No matter how hard President George W. Bush and his senior aides try, they won’t be able to restore the last bit of the fig leaf with which they had been covering their illegal invasion and occupation of Iraq. Having earlier lost most of the fig leaf – Iraq’s alleged possession of weapons of mass destruction and its links with Al Qaida -- they now stand stark naked before the world audience, a reversal of the physical role their vicious prison guards had hitherto imposed on the hapless Iraqi detainees in the privacy of their jails.
The Iraqi prisoner scandal is the tipping point where the self-proclaimed foreign liberators of Iraqis find themselves transformed into oppressors by those whom they claim to have freed. The USA Today/ CNN poll in April showed that 57 per cent of the Iraqis wanted the occupation forces to leave immediately whereas 36 per cent wanted them to stay longer. Part of this survey was conducted before the scandal of the Iraqi detainees’ torture and the preceding Shia uprisings.

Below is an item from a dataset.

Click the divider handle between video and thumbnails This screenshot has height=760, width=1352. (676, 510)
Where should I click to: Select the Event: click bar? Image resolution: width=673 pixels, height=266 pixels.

The center of the latest scam is the Abu Ghraib prison -- the very place where Saddam Hussein’s torturers deployed their heinous techniques – a coincidence which Hojatalislam Muqtada al Sadr, the radical Shia cleric, was quick to exploit. “America is doing the same acts as done by the small devil Saddam and in the same place where Iraqis were oppressed [before],” he said in a Friday prayer sermon.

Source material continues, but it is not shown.